Collecting is actually a characteristic of one of my top five strengths according to the Clifton StrengthsFinder assessment.  The strength is input and this is what the assessment has to say about input and the need to collect:

You are inquisitive. You collect things. You might collect information -- words, facts, books, and quotations -- or you might collect tangible objects such as butterflies, baseball cards, porcelain dolls, or sepia photographs. Whatever you collect, you collect it because it interests you. And yours is the kind of mind that finds so many things interesting. The world is exciting precisely because of its infinite variety and complexity. If you read a great deal, it is not necessarily to refine your theories but, rather, to add more information to your archives. If you like to travel, it is because each new location offers novel artifacts and facts. These can be acquired and then stored away. Why are they worth storing? At the time of storing it is often hard to say exactly when or why you might need them, but who knows when they might become useful? With all those possible uses in mind, you really don't feel comfortable throwing anything away. So you keep acquiring and compiling and filing stuff away. It's interesting. It keeps your mind fresh. And perhaps one day some of it will prove valuable.

This description makes me feel good about lots of aspects of my life.
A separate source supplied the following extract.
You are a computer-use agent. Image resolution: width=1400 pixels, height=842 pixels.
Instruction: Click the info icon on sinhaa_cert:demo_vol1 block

Why do I feel the need to memorize quotes from my favorite movies or random facts or the names of presidential assassins? Why do I read constantly? Why do I collect records? It also helps to prove that I would make an exceptional addition to any trivia team and would probably kill it on Jeopardy. If I combine my third strength, learner, with input I can actually combine several aspects of learning into my person: loving learning for the sake of knowledge collection and its use AND loving the actual process of learning. Not only does this help explain my collecting but it also makes my career trajectory make sense when I step back and consider the jobs I've had and even the things I do in my free time (tour guide, docent). To some extent everything has been learning centered in either the input or learner way. Finally something makes sense.

I'm in the middle of one of my new hire training classes right now and I caught myself saying the exact same thing to this group that I have said to at least the last four or five groups: we are very good at teaching students what their weaknesses are and what they're not good at but we don't spend enough time teaching them what their strengths are and how to use those strengths to be the best them they can be. We do this as adults too; it's easier to focus on the negative than to really have a vocabulary of positive when it comes to who we are and what we enjoy. I don't mean to say that we should never think about improvement or anything. We just need to do it in a way that doesn't make us feel bad all the time.

If none of this makes any sense, blame the cold/sinus/allergy medicine I'm taking. I feel like my brain might be a jumble of things right now and I'm surprised that this isn't one long string of words like "bicycle, unicycle, unitard, hockey puck, rattle snake, monkey monkey underpants."*

Next weekend: I'll take you on my annual RSD adventure all the way up to Baltimore at the Sound Garden. Check it out!


*From Lorelai's famous rant in the Gilmore Girls episode "Santa's Secret Stuff" (season 7, episode 11).